● THE PROBLEM
Transcribe word for word each line from the one containing "Where should I" to the final line of the data, both included. Skip the pictures.

● RECORD EXCERPTS
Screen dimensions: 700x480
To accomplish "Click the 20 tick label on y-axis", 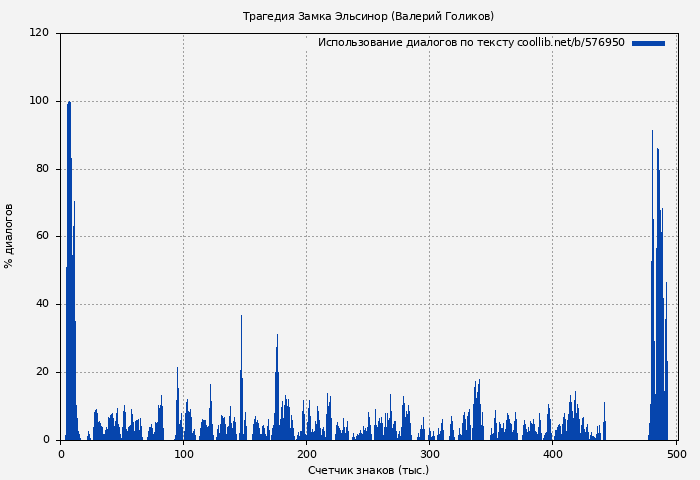I will tap(42, 372).
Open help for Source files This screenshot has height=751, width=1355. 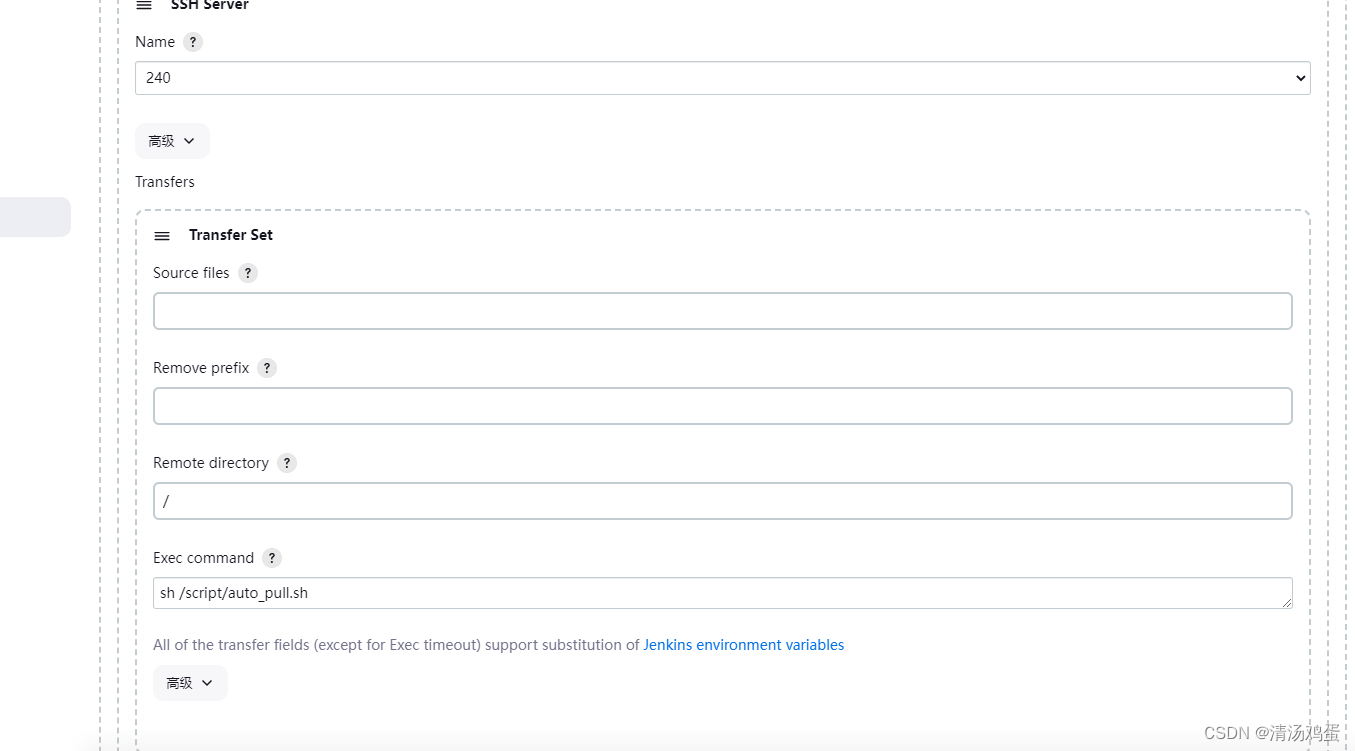click(248, 273)
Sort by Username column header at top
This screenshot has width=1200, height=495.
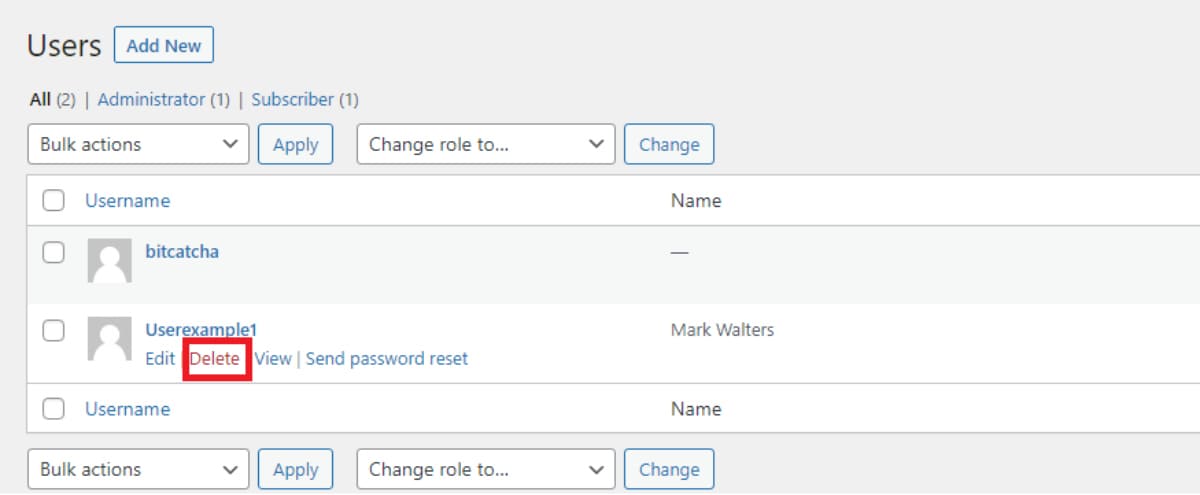127,201
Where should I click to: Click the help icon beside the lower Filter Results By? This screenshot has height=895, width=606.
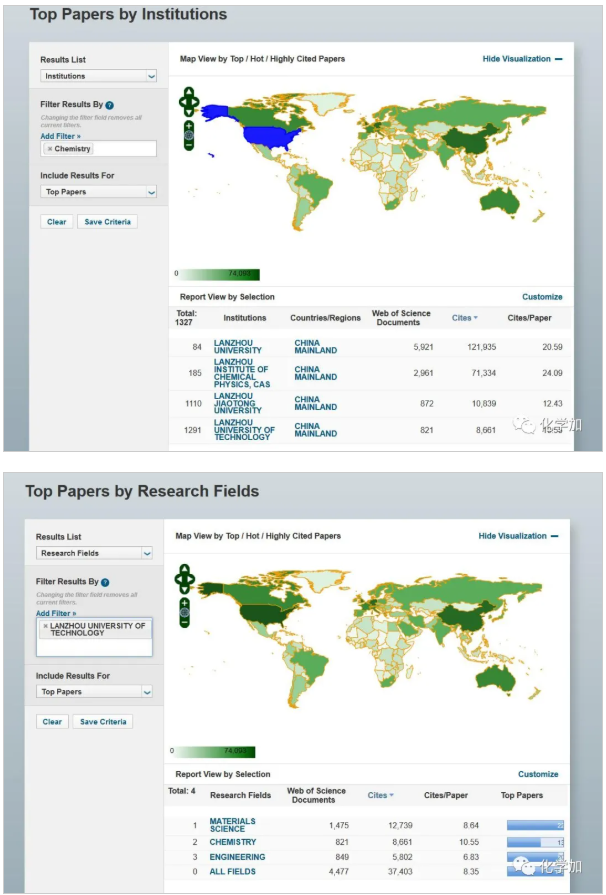coord(105,582)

● RESPONSE
Where should I click to: Click the help icon beside the lower Filter Results By? This screenshot has height=895, width=606.
coord(105,582)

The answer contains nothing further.